The female mean score (regardless of SMPDL3B levels) for 'reduced motivation' is 10.65. The male mean score is 12.23, with there looking to be quite a strong positive relationship with overall severity and a lot more individual variation.

So, self-reported reduced motivation does not seem to be a major component of self-reported fatigue in this ME/CFS cohort.

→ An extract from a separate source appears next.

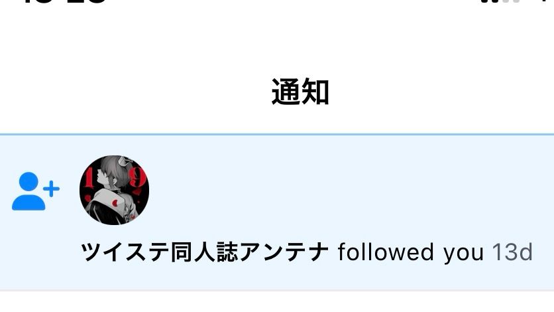Click the word "you" in the notification
The height and width of the screenshot is (312, 554).
pyautogui.click(x=464, y=254)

The exception is the group of 13 men who have a high mean overall fatigue level. Their mean score for reduced motivation is 15.1. Now, of course, this is a very small number of people and I know I'm somewhat torturing the data until it tells me what I want to hear. But, it looks as though there is a significant proportion of the male group with quite high reduced motivation scores. My personal experience contributes to me thinking that men may be more likely to explain their incapacity away by saying that they didn't really want to do the activity, that they could not be bothered. A sort of 'show no weakness' attitude, even to the point of preferring to be seen as lazy than explaining to people that they are ill. Not all men, of course. It's possible that that higher reduced motivation score is related to depression too.

A person who thinks that they are probably just unmotivated is less likely to go to see a doctor and even less likely to actually get an ME/CFS diagnosis. A man who reports feeling depressed as well may be even less likely to get an ME/CFS diagnosis, which is often seen as a female disease.

I think it's a phenomenon worth watching out for, because it may help to explain some of the sex ratio skew to female predominance in diagnosed ME/CFS.